A shocking story in today’s buttoned up society, but regarded as nothing more than a hoot then for it happened not long after the end of the Second World War. I guess people were so glad to be alive that a certain carefree attitude was adopted.

Gramps ran a burgeoning family entertainment business in Rhyl (a ghastly place now) and with one of his brothers also bought the struggling local football club in the days before Roman Abramovich was even a twinkle in some Russian girl’s eye.

Of course, there were fewer cars on the road then. Indeed he never met one on that journey home.

I also had an uncle, a former pilot who lost a leg in the war, who lived in Weston-super-Mare and while staying with him once he drove me into town. We were stuck in a long queue of traffic when a fire engine, siren blaring, came blasting down the middle.

Uncle Don dropped down a gear, gunned the engine of his ageing Triumph Mayflower and tucked in behind the fire engine for a quick ride into town.

Of course motoring has changed a lot, even since the 50s and 60s. It was more fun then and there was a certain camaraderie among those taking to the open road. The AA officers, riding motorbikes, saluted you if you had one of their badges on the grille, MGB drivers waved to each other, there was no aggressive driving, motorists were much more courteous and you went out for a drive just for the sheer enjoyment.

There’s little of the camaraderie left between drivers these days. Apart from the occasional warning flash from a motorist coming in the opposite direction to tip you off about a radar gun crew, there’s only one other outpost left of the ‘good old days.’ It’s a sad indictment of our times. The motorist has been driven into poverty by withering taxes and in our increasingly aggressive society every other man or woman behind the wheel is seen as ‘the enemy’. If anything captures the radical change it’s road rage. It’s the anger of the modern age that boils over into gestures, screaming abuse and, on occasions, actual violence.

What has the world of motoring come to?

Oh yes, that last outpost of brotherhood. Well, it’s the car park. How many times have you pulled up in one and been approached by another driver proffering a ticket. Indeed it happened to me in Amersham only the week before last.

“Here, there’s still an hour left on this.”

So I was deeply shocked during an outing to Buxton last week when arriving in the Pavilion Gardens car park. Before putting in my money I had to punch in the registration number of my car.

It’s the first time I had come across this.
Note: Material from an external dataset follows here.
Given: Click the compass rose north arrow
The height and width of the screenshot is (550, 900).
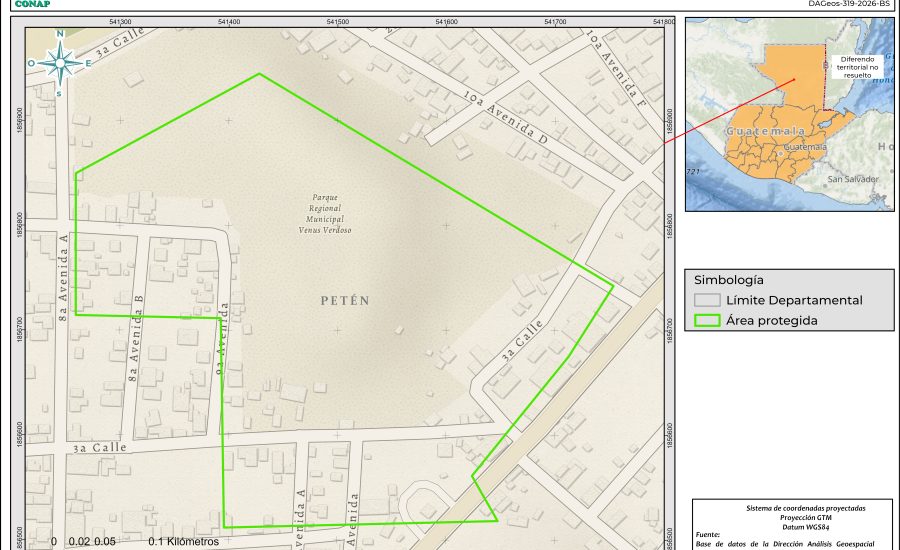Looking at the screenshot, I should 60,62.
What small-minded anti-motorist individual came up with this piece of petty thinking to squeeze the motorist’s pips even harder?

I even thought twice about writing this column in case it gave some bright spark the idea to introduce it into Wycombe and Chiltern car parks.

Fortunately I’ve still got enough of my grandfather’s genes to get a kick out of driving – last week’s journey involved a roof-down ride in glorious sunshine across the Staffordshire moorlands – but the golden age has long gone and for most it is little more than a functional and necessary business of everyday life.

My grandfather will no doubt be spinning in his grave – but in the opposite direction to everyone else, of course.